魔力の渦の中にいる間、俺は自分のステータスを眺めていた。
名前:ダブルムーン
種族:小人族(堕)
クラス:紅魔王
勢力圏:赤の国
一部記載が変わったこと以外には、少し肌の色に赤みが増したようにも思うが……他にこれといった変化はなかった。
もちろん、ステータスが急激に上がるというようなチート展開も今のところない。
わずかばかりの変身を終えると魔力の渦は霧散し、目の前には目を丸くする3人の姿があった。
……ヤバイ……ヤバイヤバイヤバイ……
大して変わってねぇじゃん、とか言われて即死コースまっしぐらか!?
「えっと……分かってもらえ……ました?」
恐る恐る、しかし笑顔だけは絶やさないように……
「こ、これは…………」
エベリナさんは言葉を失っているようだ。

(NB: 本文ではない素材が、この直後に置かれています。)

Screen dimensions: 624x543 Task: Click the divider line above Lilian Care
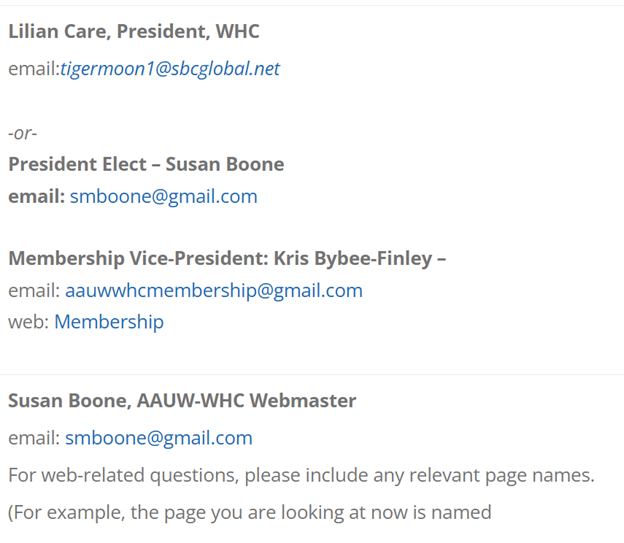point(312,5)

そうですよね、がっかりさせてごめんなさい。
「確かに……わずかだが魔王覇気を纏っている……」
ストラスがボソリとつぶやいた……
魔王覇気?……なんだそれは……
「そ、そう!これが何よりの証明だよね!」
よく分からないがこういう時は相手の誤解に乗っかるに限る。
「赤い月の満ちる夜……紅月の儀……新たな魔王」
「伝説の通り……ですわ!」
「まさか……本当にこのようなことが……」
「貴方が……新しい魔王様なのですね……!」
なんだか分からないが、エベリナさんとストラスの間で話が勝手に進んでいく……
そしてエベリナさんとストラスが俺の前に膝をついた。
「大変失礼をいたしました。紅魔王ダブルムーン陛下……もしお許しいただけるのであれば……御身に未来永劫の忠誠を誓うことを御許しいただけはしませんでしょうか……」
「は?」
エベリナさんの肩がビクリと震えた。
「こ、これまで散々ご無礼を申し上げたことは承知しております!ここで自害して詫びることで陛下のお気持ちが収まるのであれば、喜んでそういたしましょう。ですが!……いま一度、いま一度この失態を挽回する機会をいただけましたなら……必ずや陛下のお役に立ってご覧に入れるとお誓いいたします……」
「あ……いや……無礼とか、別に気にしてないんでいいっすよ?」
クラスは上がったけど……ぶっちゃけ今の俺全然強くないし……なんか逆にすいません。
「もう気にしてないんで、この話はこれで終わりにしましょう!……ね?忠誠とか重いし」
相変わらず膝を降り頭を垂れたままの二人に手を差しだした。
「なんと……なんと……寛大な!我ら三魔将、この命を陛下に捧げます!」
余計に重いわ!
まぁ、なにはともあれ良かった良かった。これで万事解決!
……とは行かないようだ。一人だけさっきから不満そうにしている。
「ザリオス!お前も陛下に忠誠を誓わないか!」
ストラスは後ろで仁王立ちしたままのザリオスに苛立ちを隠せない様子だ。
「我が……我が従うは強者のみ!」
ザリオスくん……空気読もうよ……
「 はぁ……」
ついうっかりため息が漏れ出してしまった。それを聞いた二人の慌てようたるや……
「ザリオス!貴方、何を言っているかわかっているの?」
「今すぐ忠誠を誓うのだ、さもなくばここでお前を殺すことになるぞ」
同格の幹部が2対1なんて不利でしょ?ザリオスくん……
「構わん!弱者に頭を垂れるくらいなら我は死を選ぶ……」
選ぶな!
ストラスとエベリナさんが凄まじい殺気を放っている。これを真正面から受け止めて微動だにしないザリオスくんは大したものだ。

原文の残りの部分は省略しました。